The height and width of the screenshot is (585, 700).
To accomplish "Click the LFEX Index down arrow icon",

* * *

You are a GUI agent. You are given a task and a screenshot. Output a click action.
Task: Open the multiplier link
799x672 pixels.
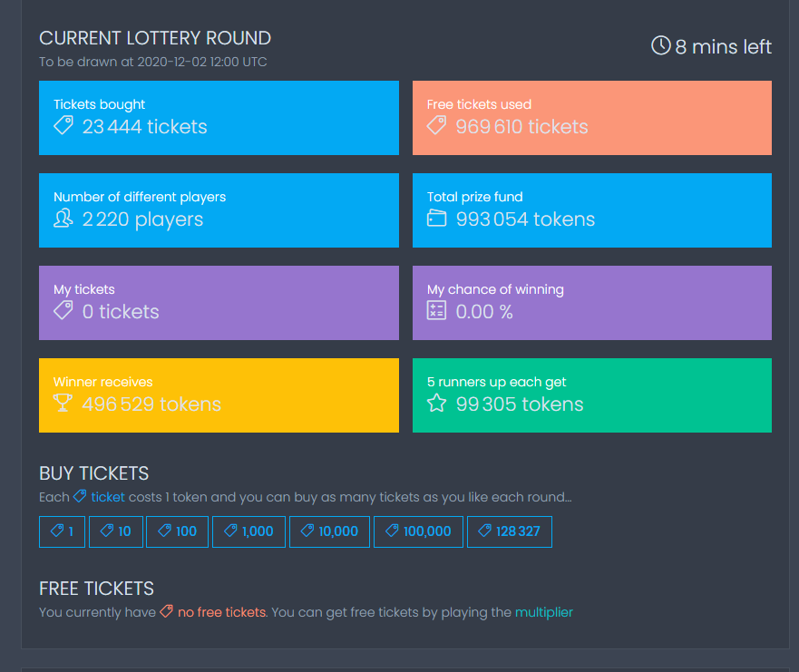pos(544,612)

Task statement: The lines above from the one with "The height and" through the one with "the LFEX Index" are to be duplicated exactly, ends included, with nothing added.

Written response:
The height and width of the screenshot is (585, 700).
To accomplish "Click the LFEX Index down arrow icon",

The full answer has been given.